It’s the middle of winter. Yes, spring might be around the corner, but we’re not going to get any really warm weather until December, so August is about as far away from warmth as we can imagine. At least, for those of us living in Wellington. And so we hibernate, we feel enervated and gloomy, unless we’re amongst the ski enthusiasts, or the lucky ones escaping to the nearby tropics or the warmth of the (further away) northern hemisphere.
It’s also the month I should be celebrating one or two birthdays from the ectopic babies I lost. Now, don’t get me wrong, I’m not writing this in tears, I don’t even feel particularly sad. But I remember. I remember the first August after the first loss. Then the second August after the second loss, when my first IVF had failed. (Actually, the second August my husband and I found we had six weeks between IVF cycles, so we took off for a holiday to Vanuatu. It was lovely, but sad.) Then seven years ago, my father died in August. It doesn’t seem that long ago. And no, I’m not in tears over my father either. I think seeing someone in pain makes their death a little easier to take. Yes, I miss him. OK, I’ll stop there, because that last sentence meant that the tears do in fact threaten.
This August though, as the other losses fade, there’s a new loss. I’m about to sever my connection with an organisation that has been enormously important to me. I’ve talked about it before, so some of you will know the one I am referring to, but right now I don’t want to mention it specifically by name. I suspect I will sometime in the future, when I feel able. I feel sad though, and conflicted. I know my leaving will put the organisation in a bind. But it’s their fault I’m leaving, and I’ve tried to see a way around it. But there’s only so much I can give. My reservoir of goodwill is running dry. I’m proud of what I’ve done there. But leaving is yet another tiny loss, and that’s not always easy to deal with, on top of so many others.

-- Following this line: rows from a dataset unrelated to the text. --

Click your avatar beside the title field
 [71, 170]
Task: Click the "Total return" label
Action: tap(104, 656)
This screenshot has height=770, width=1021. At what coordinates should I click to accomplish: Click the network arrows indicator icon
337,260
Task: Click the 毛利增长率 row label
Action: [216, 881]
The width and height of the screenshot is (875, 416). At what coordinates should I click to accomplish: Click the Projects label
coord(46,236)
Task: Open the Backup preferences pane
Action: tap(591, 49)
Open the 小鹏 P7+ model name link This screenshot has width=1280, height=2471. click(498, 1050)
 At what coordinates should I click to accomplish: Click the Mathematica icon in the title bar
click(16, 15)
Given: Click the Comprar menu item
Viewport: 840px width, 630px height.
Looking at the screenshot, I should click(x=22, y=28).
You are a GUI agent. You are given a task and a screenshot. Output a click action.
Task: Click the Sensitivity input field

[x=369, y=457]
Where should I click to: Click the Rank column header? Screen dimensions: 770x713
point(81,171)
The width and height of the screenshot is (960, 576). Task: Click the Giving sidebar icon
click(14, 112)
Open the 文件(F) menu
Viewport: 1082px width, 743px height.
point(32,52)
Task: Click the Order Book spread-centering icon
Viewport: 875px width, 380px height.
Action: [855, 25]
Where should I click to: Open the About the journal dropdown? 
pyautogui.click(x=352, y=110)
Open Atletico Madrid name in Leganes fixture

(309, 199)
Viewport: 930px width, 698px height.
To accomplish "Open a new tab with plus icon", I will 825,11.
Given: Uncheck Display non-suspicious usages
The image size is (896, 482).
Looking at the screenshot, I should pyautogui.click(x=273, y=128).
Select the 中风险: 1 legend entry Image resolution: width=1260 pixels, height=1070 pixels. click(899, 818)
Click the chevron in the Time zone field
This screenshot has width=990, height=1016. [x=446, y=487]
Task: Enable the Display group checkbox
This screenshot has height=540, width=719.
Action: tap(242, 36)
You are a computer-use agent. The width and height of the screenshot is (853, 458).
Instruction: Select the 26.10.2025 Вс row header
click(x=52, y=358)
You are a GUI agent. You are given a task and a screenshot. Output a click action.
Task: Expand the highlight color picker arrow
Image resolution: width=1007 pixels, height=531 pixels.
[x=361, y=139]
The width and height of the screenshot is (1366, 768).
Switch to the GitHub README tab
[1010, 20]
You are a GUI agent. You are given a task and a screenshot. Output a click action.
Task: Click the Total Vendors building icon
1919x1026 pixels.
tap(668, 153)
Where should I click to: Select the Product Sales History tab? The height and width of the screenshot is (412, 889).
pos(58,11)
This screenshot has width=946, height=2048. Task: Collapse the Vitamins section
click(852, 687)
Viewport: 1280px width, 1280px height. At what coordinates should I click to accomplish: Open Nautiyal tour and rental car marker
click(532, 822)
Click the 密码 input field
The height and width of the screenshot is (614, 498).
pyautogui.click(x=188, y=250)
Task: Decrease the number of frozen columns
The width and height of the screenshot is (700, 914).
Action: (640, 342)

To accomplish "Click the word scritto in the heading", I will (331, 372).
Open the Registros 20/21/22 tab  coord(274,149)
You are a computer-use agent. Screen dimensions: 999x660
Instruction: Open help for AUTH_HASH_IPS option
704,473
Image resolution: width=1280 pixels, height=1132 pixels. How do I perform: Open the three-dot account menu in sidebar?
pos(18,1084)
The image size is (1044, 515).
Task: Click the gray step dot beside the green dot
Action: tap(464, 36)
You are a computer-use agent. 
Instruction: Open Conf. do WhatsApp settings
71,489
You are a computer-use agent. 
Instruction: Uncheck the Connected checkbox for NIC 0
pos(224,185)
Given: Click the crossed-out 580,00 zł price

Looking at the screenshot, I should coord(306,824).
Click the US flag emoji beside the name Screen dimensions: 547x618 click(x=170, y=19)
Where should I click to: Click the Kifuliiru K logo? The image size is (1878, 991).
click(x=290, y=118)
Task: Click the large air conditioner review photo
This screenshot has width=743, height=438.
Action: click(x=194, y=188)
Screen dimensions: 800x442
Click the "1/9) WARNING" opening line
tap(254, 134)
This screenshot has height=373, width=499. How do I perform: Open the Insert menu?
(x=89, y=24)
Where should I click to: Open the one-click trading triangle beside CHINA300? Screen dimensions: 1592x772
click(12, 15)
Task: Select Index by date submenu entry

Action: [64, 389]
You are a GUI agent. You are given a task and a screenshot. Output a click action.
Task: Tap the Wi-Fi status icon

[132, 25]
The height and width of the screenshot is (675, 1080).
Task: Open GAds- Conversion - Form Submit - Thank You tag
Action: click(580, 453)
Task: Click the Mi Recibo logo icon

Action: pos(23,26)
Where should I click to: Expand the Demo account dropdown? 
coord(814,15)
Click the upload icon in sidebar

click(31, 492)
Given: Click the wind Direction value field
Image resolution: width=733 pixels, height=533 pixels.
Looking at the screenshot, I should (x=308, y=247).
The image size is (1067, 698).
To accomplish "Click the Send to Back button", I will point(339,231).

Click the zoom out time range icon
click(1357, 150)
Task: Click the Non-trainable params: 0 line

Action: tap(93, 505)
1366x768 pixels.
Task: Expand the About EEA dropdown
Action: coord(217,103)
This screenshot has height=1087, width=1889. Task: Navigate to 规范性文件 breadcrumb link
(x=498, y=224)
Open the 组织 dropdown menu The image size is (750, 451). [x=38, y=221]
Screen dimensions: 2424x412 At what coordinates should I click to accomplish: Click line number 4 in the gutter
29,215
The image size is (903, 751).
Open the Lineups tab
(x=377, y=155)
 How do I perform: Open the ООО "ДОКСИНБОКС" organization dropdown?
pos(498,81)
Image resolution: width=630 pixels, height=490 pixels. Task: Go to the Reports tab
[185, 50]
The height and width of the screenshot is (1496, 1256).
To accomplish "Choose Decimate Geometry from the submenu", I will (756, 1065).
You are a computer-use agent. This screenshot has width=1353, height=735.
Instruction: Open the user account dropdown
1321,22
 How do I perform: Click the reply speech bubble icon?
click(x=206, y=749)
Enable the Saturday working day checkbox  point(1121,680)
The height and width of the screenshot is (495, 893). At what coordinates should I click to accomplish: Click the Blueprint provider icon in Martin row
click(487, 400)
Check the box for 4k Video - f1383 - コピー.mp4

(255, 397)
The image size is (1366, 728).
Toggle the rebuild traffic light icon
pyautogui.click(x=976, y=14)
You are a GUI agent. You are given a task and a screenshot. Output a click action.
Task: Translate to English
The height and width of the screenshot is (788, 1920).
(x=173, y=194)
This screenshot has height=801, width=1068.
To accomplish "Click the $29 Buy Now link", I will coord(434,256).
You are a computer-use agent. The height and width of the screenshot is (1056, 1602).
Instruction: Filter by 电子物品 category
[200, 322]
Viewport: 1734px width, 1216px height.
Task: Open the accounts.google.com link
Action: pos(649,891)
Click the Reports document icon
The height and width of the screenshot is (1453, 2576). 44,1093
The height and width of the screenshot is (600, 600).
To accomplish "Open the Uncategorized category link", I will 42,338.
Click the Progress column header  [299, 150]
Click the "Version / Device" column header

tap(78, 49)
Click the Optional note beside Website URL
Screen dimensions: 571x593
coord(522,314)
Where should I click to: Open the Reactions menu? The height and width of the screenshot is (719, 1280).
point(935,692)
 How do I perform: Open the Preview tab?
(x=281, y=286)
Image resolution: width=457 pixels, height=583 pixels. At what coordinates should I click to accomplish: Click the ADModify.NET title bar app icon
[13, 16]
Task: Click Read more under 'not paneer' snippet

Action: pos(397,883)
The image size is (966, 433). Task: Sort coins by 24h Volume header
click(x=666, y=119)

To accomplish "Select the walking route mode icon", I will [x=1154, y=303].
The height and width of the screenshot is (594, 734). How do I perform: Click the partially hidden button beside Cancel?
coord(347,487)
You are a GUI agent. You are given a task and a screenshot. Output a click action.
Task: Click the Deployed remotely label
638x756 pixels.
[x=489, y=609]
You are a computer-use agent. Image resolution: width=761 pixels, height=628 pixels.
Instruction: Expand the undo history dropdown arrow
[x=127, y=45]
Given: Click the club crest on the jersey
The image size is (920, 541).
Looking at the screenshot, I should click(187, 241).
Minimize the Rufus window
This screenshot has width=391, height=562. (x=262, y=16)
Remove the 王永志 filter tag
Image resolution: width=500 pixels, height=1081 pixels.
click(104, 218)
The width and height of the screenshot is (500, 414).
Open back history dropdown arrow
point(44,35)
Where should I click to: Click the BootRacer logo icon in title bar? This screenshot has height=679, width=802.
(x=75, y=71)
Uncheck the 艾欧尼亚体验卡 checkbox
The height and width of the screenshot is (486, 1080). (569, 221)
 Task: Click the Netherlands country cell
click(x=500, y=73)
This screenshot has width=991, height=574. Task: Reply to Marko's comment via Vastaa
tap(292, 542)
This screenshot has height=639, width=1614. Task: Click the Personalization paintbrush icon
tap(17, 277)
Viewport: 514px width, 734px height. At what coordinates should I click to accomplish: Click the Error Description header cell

August - such a wonderful word. Its synonyms include dignified, exalted, glorious, grand, imposing, impressive, magnificent, majestic, superb. That’s about the opposite of how I feel this August. So no,
August is not my favourite month. I’ve been in a funk all month. But today the sun is shining, the sky is startlingly blue, it’s after 6 pm and it is not yet dark, and I’ve made some decisions. Spring is on the way.